### Extrait du texte:
········
DISCOURS DU PRESIDENT MACRON A L’INSTITUT DE FRANCE – 20 mars 2018 (extraits)

« …sur ce vaste forum mondial, il est un terrain que la Francophonie doit reconquérir, c’est celui de l’économie. Parler des usages de cet échange en français, de ces accès que j’évoquais tout à l’heure, c’est aussi parler du monde économique. Lorsque je me suis rendu à Davos, je me suis d’abord exprimé en anglais, puis en français. Certains auraient préféré que je ne m’exprime qu’en français mais s’exprimer en anglais dans une enceinte réunissant la communauté des affaires, c’est d’abord utile et c’est montrer que le français se construit dans ce passage, dans ce plurilinguisme, dans cette capacité à parler la langue de l’autre, y compris lorsque c’est la langue devenue dominante, parfois à visée hégémonique, dans le monde des affaires, mais aussi pour ramener ceux qui parlent anglais à la langue française lorsqu’il faut parler des valeurs qui nous guident et du regard que nous portons sur la mondialisation.

Il y a donc bien une Francophonie économique qu’il nous faut ré-embrasser, dont il faut retrouver la vigueur, celle-là même que le rapport de Jacques ATTALI en 2014 proposait de promouvoir avec plusieurs dispositions, qui d’ailleurs demeurent toutes d’actualité. Aussi la solution n’est jamais d’imposer une langue ni de jouer la rivalité des langues. La solution est de permettre la pluralité des langues notamment dans les échanges commerciaux. C’est pourquoi je souhaite qu’en Europe, soient enseignées deux langues en plus de la langue maternelle parce que l’anglais n’a pas vocation à être la seule langue étrangère parlée par les Européens. De même, je souhaite que nos écoles de commerce attirent plus d’étudiants étrangers et contribuent à un nouvel élan du français comme langue des affaires. Les entreprises doivent aussi prendre leurs responsabilités.

La tentation de faire de l’anglais la langue de travail doit le céder à un effort pour favoriser le multilinguisme et les échanges interculturels sans quoi les entreprises elles-mêmes seront gagnées par une uniformité linguistique, donc culturelle, largement contradictoire avec le monde tel qu’il est. Et nous accompagnerons les entreprises dans ce travail avec, là aussi, des propositions de certification. Cela fait partie des idées qui sont remontées et les associations patronales, les Chambres de commerce, le réseau diplomatique s’impliqueront dans cette évolution.
········
### Données fournies:
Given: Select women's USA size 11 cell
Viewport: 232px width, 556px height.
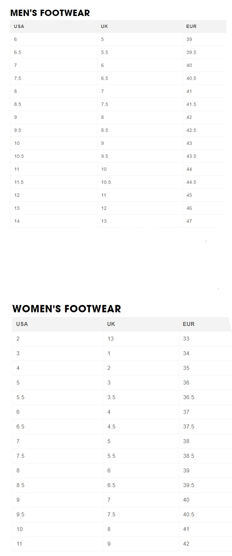Looking at the screenshot, I should coord(19,544).
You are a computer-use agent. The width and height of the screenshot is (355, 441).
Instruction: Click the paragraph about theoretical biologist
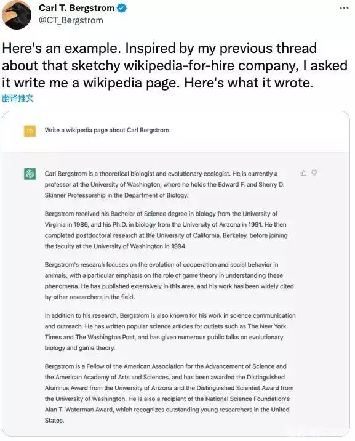tap(165, 185)
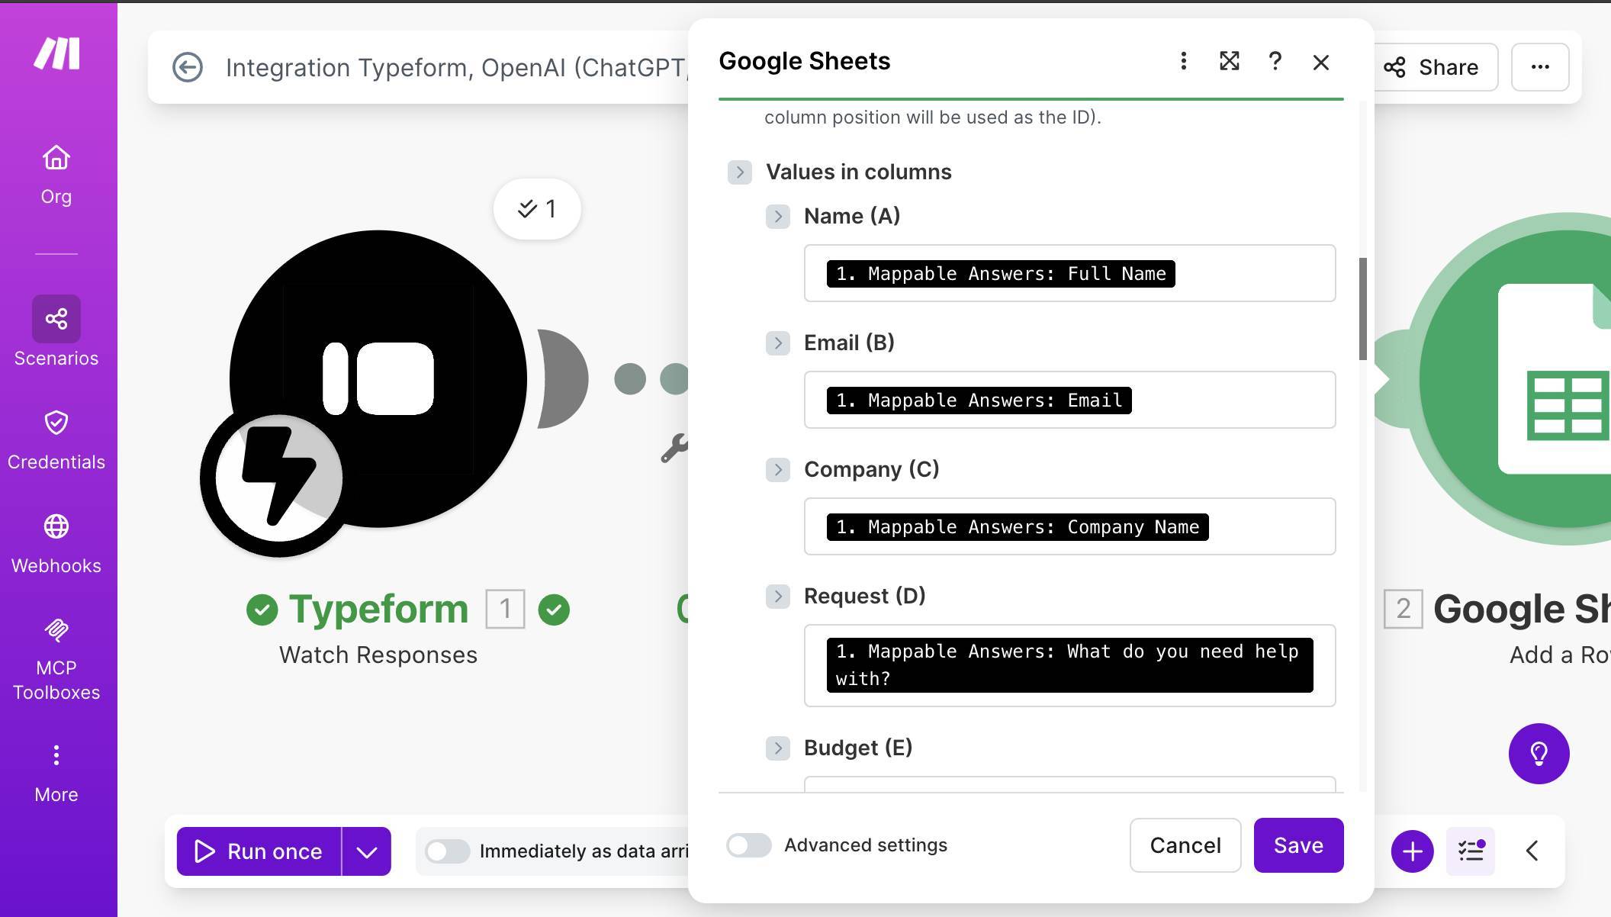This screenshot has width=1611, height=917.
Task: Collapse the Values in columns section
Action: [x=739, y=172]
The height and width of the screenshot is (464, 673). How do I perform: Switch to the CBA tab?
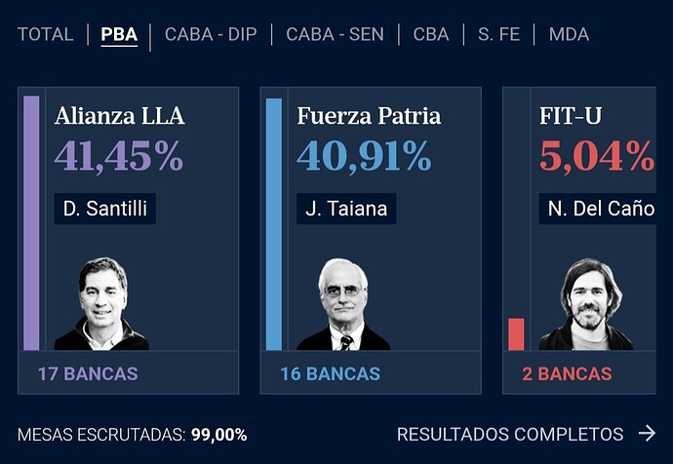click(431, 35)
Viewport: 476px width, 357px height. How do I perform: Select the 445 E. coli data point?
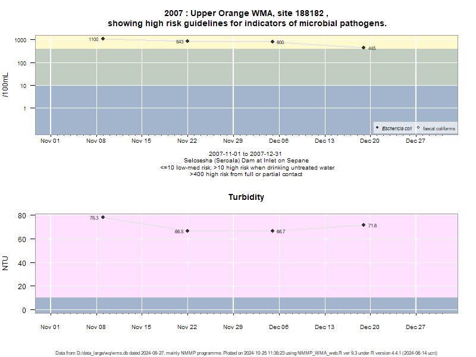click(364, 48)
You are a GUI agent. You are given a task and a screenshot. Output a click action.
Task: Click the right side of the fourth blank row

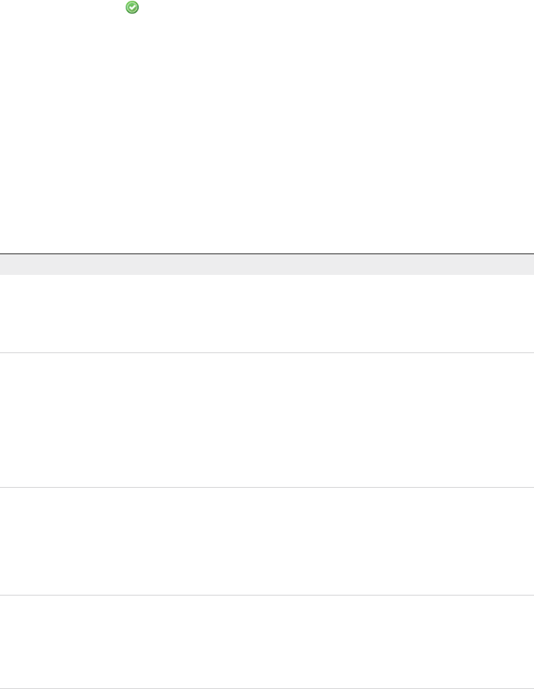496,642
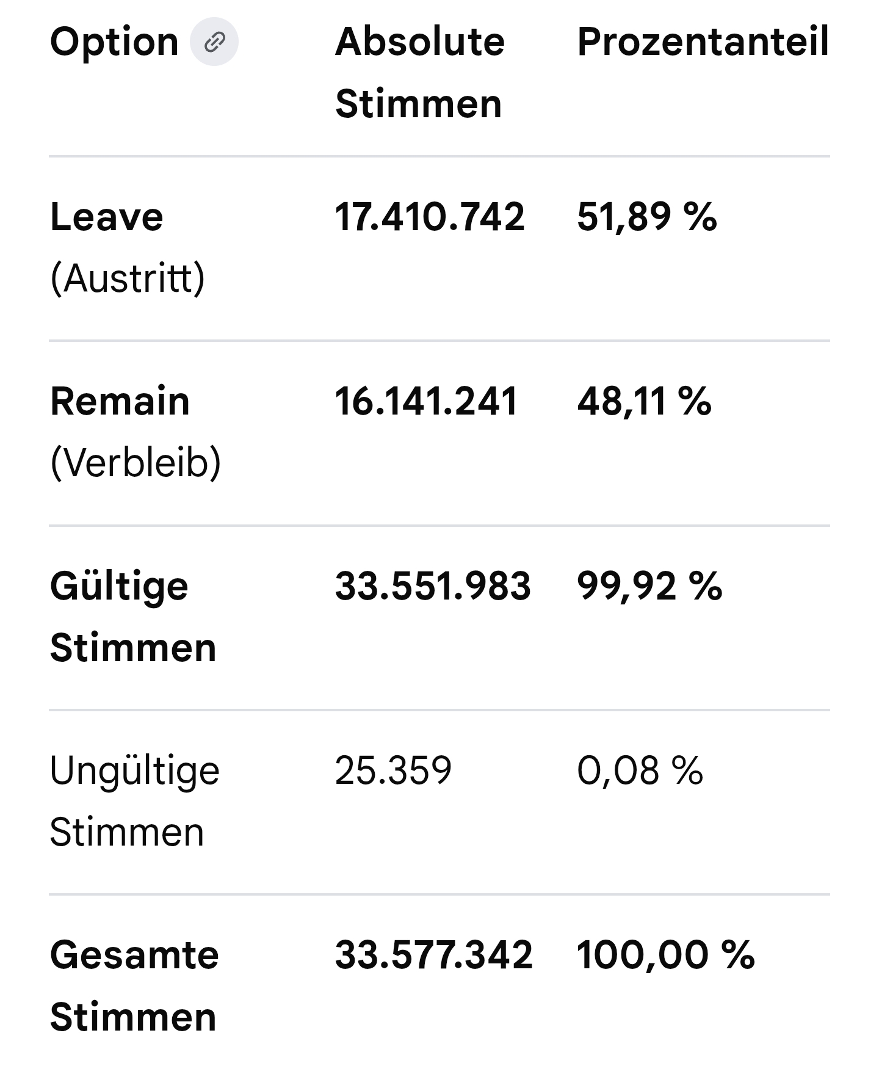This screenshot has width=879, height=1091.
Task: Select the Leave row label
Action: [107, 217]
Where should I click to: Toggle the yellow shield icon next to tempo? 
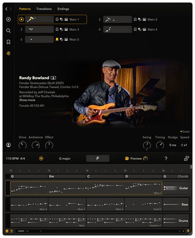41,158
········
### À compléter:
1. Réécrivez le passage du discours sur la Francophonie compris entre « La tentation de » et « dans cette évolution. », inclus, en remplaçant « multilinguisme » par « plurilinguisme ».
2. Pour chacune des affirmations suivantes, dites si elle est conforme au discours sur la Francophonie, puis citez les mots de ce discours qui le montrent. (a) À Davos, l’orateur s’est exprimé d’abord en français, puis en anglais. (b) L’orateur souhaite qu’en Europe soient enseignées deux langues en plus de la langue maternelle. (c) Le rapport de Jacques Attali évoqué dans le discours date de 2016.
3. Poursuivez le discours sur la Francophonie économique à partir de sa dernière phrase.

### Réponses aux exercices:
1.
La tentation de faire de l’anglais la langue de travail doit le céder à un effort pour favoriser le plurilinguisme et les échanges interculturels sans quoi les entreprises elles-mêmes seront gagnées par une uniformité linguistique, donc culturelle, largement contradictoire avec le monde tel qu’il est. Et nous accompagnerons les entreprises dans ce travail avec, là aussi, des propositions de certification. Cela fait partie des idées qui sont remontées et les associations patronales, les Chambres de commerce, le réseau diplomatique s’impliqueront dans cette évolution.

2.
(a) Non : « je me suis d’abord exprimé en anglais, puis en français ».
(b) Oui : « je souhaite qu’en Europe, soient enseignées deux langues en plus de la langue maternelle ».
(c) Non : « le rapport de Jacques ATTALI en 2014 ».

3.
Victor HUGO croyait que le français serait la langue de l’Europe, il serait peut-être aujourd’hui un peu déçu. Mais après tout, cela ne dépend que de nous. Pour que le français et le plurilinguisme retrouvent la place qui doit être la leur, notamment au sein de cette Europe économique, de cette Europe des affaires et de cette Europe des institutions européennes.

C’est pourquoi aussi nous renforcerons notre dispositif de formation linguistique destiné en particulier aux responsables européens. Bruxelles fera l’objet d’un effort particulier, en lien avec nos partenaires belges, parce que nous sommes en train de vivre un paradoxe dont vous goûterez aujourd’hui le caractère quelque peu intempestif. L’anglais n’a sans doute jamais été aussi présent à Bruxelles au moment où nous parlons de « Brexit ». Cette domination n’est pas une fatalité, il nous appartient simplement de retrouver là aussi quelques règles, de réinvestir certains lieux et de refaire du français une langue par laquelle on accède à ces opportunités que j’évoquais.

La Francophonie doit faire droit aux autres langues, en particulier aux autres langues européennes mais à toutes les langues que la mondialisation fragilise ou isole… ».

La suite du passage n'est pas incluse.